– Conference call and webcast November 14 at 12:00 p.m. EST –
- Received Guidance from the FDA on Key Design Aspects of a Single, Pivotal Trial in Alport Syndrome with an eGFR-Based Endpoint
- Alport Syndrome is an Orphan Disease that Affects Children and Adults and has No Approved Therapy
- Alport Syndrome and Diabetic Chronic Kidney Disease have Similar Characteristics
- Reata Expects Data From Prior CKD Program of 2,600 Patients to Translate to Alport Syndrome
IRVING, Texas, Nov. 14, 2016 (GLOBE NEWSWIRE) -- Reata Pharmaceuticals, Inc. (NASDAQ:RETA) (“Reata” or “the Company”) today announced a potential path to approval for bardoxolone methyl in a new indication, the treatment of chronic kidney disease (“CKD”) caused by Alport syndrome. In a Type B meeting on October 5th, 2016, the U.S. Food and Drug Administration (“FDA”) provided guidance that a single, pivotal trial utilizing a retained estimated glomerular filtration rate (“eGFR”) endpoint could serve as the basis for approval in this life-threatening, orphan disease.

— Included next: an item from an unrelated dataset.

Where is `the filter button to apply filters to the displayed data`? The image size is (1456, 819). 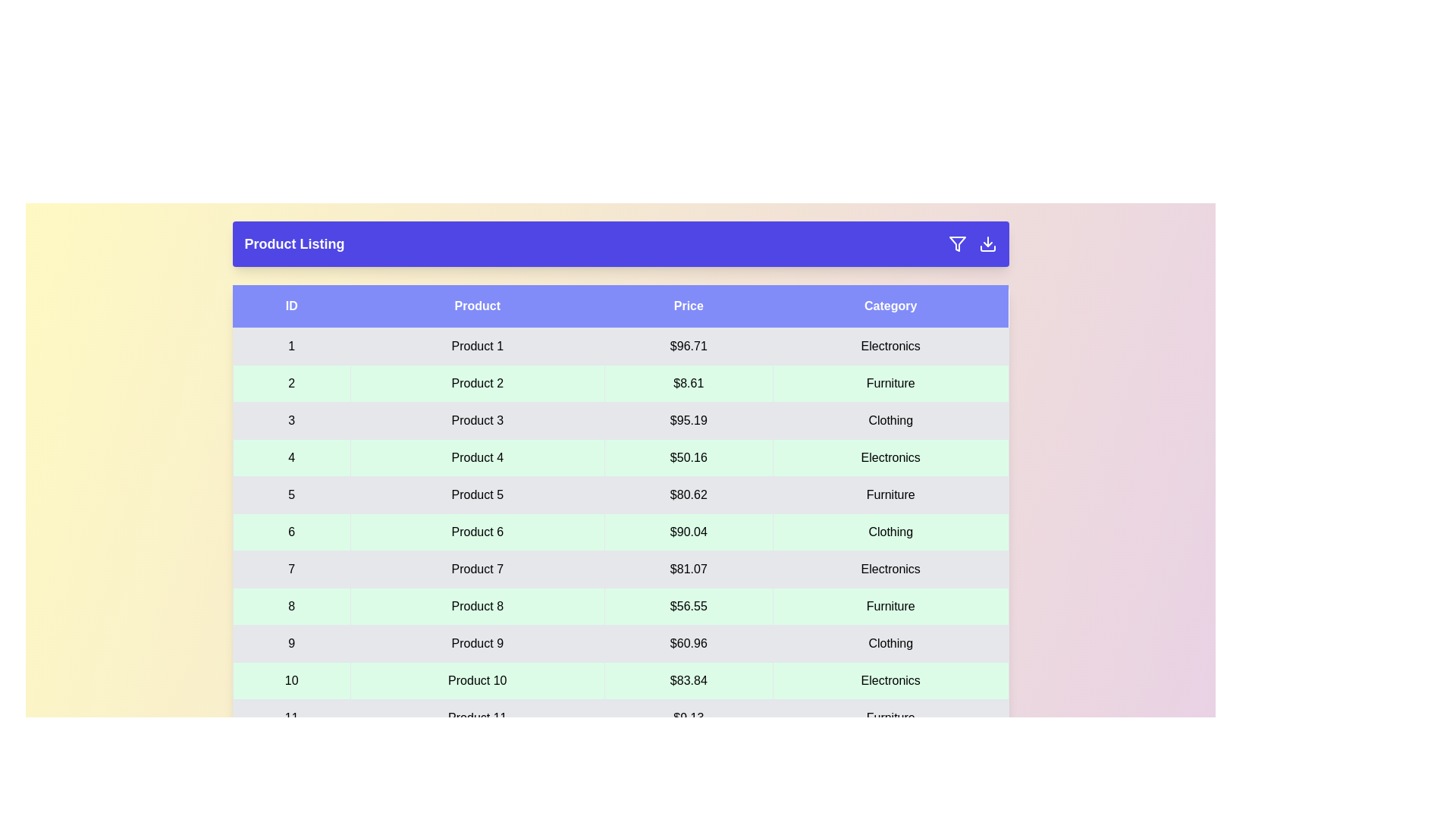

“We approached the FDA with a design for a Phase 2 study in Alport syndrome. The meeting was very collaborative, and the FDA provided us with guidance on a more efficient path to potential registration conducting a single, pivotal trial,” said Warren Huff, CEO of Reata Pharmaceuticals. “Bardoxolone methyl has a novel mechanism of action that has the potential to address the chronic inflammation and renal function decline that are key features of Alport syndrome. Our Alport syndrome program will be similar in scope to CATALYST, our ongoing Phase 3 trial in patients with connective tissue disease associated pulmonary arterial hypertension.”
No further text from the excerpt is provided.